そしてそれと並行して空中の戦いも繰り広げられる。
『上は上で凄まじい戦いですね。』
『空中は一撃一撃が致命傷になりやすい分だけ動きが派手になりますからね。』
乱れ蜻蛉がその羽音で地上に居る味方を支援しようとすれば、敵のムササビが特攻を仕掛けて羽音を停止させ、ミステスがそのムササビを引き剥がせば、コウモリが素早くミステスを切りつける。が、そこで体勢を立て直した乱し蜻蛉がコウモリの頭を噛み切って即死させる。
地上の戦いが若干狐姫寄りで進んでいるとすれば、空中戦はこちら側の優位で進んでいるようだ。そこら辺は各ポーンの得意とする攻撃方法の差だろう。

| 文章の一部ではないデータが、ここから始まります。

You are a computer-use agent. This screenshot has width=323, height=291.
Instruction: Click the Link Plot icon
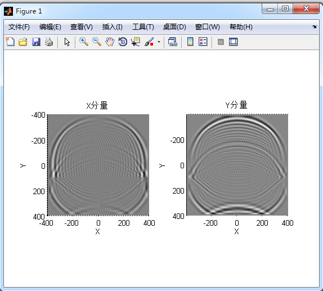click(173, 42)
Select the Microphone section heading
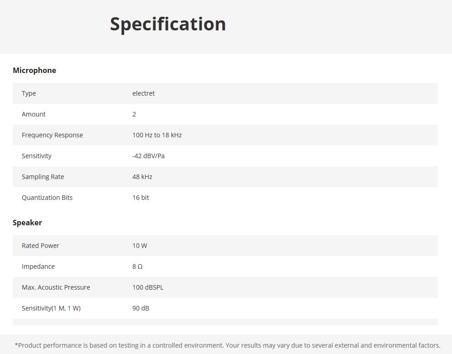This screenshot has height=354, width=452. pyautogui.click(x=34, y=70)
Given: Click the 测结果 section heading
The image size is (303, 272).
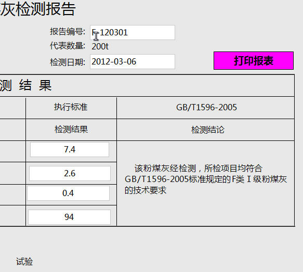Looking at the screenshot, I should pos(25,85).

さて、肝心の地上戦で押され気味の為に徐々に戦線がこちらの本陣に近づいてくる。
「そろそろいいか。行け!チリト!」
だが、前線が一定のラインまで下がったところで俺はチリトに指示を出す。
『おおっとここで伏兵だあ!』
『戦いの基本ですね。』
そしてチリトがポーンたちを引き連れてムギがいない方の敵後衛に真横から突撃する。
「「「!?」」」
突然出現したチリトたちは密集することによって火力を高めていた代わりに動きが鈍くなっていた敵の後衛を一方的に蹂躙する。

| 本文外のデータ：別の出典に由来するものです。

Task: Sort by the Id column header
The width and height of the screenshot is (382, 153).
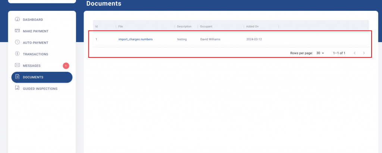Action: click(97, 26)
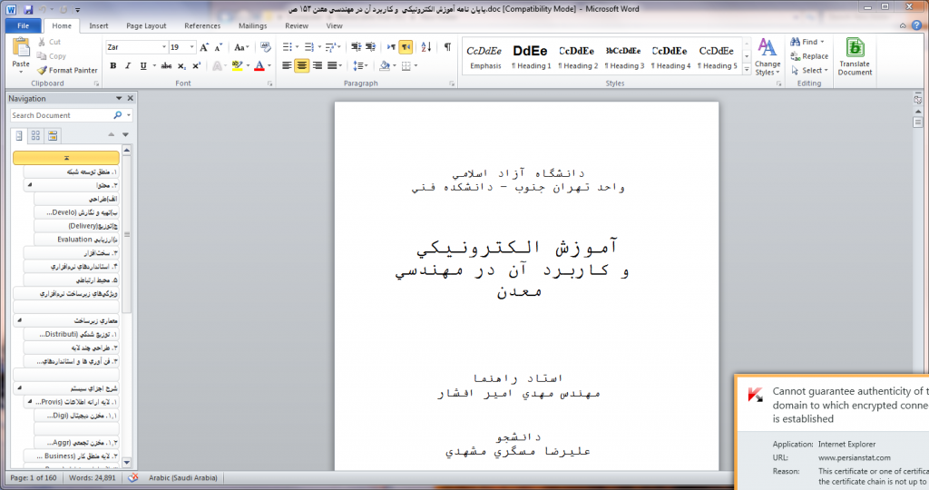
Task: Toggle Bold formatting
Action: pos(113,65)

だが、片方の後衛を撃破してムギの率いる舞台に攻撃を仕掛けようとした瞬間にムギの≪渦炎≫がチリトたちの部隊の中心で発動。一気に十体ほどのモンスターが消し炭になる。
「それなら!」
しかしここでチリトは一つの指示を飛ばす。
『こ、これは!』
そしてその指示を受けて沼飛魚が
『仕込み武器とはクロキリらしい攻撃ですね。』
「くっ!?」
ムギは身を翻して一匹目の沼飛魚を避け、そのまま移動をすることによって二匹目以降の沼飛魚も避けていく。そして十体避けた所で攻撃が途切れて、思わずムギは立ち止まる。が、立ち止まったその瞬間に頭上から霧蚊が急降下してムギの的を破壊する。
「よしっ…あ!」
が、その戦果をチリトが喜んだ瞬間にチリトの的に≪火の矢≫が当たって破壊される。
『ただ、策が嵌っても油断は禁物ですね。』
『とりあえずチリトさんは爆発すればいいと思います。』
淡々とした司会と解説が続く。
だがこの勝負貰ったと言えるだろう。なぜならば、
「トドメ!」
チリトが敵後衛と戦っている間にタバネが数十発分のミステスの≪霧の矢≫と泥魔法使いの≪泥の矢≫を≪魔の矢束ね≫で一つにまとめ上げて白と茶のマーブル模様が特徴的な巨大な矢を作り上げていたからである。
『こ、これは凄まじいですね。』
『とっておき。と言ったところですね。これは凄いです。』
まるで攻城戦で使用されるバリスタの矢のようなそれが狐姫の本陣に向けて放たれ、着弾。爆発と共に大量の霧と泥が周囲に撒き散らされる。
『狐姫陣営のキングが撃破されたことを確認!勝者は霧王陣営となります!』
そして煙が晴れた所でユウの言葉が模擬戦場に響き渡った。
模擬戦なので互いに隠すものが多くてあっさりしてます。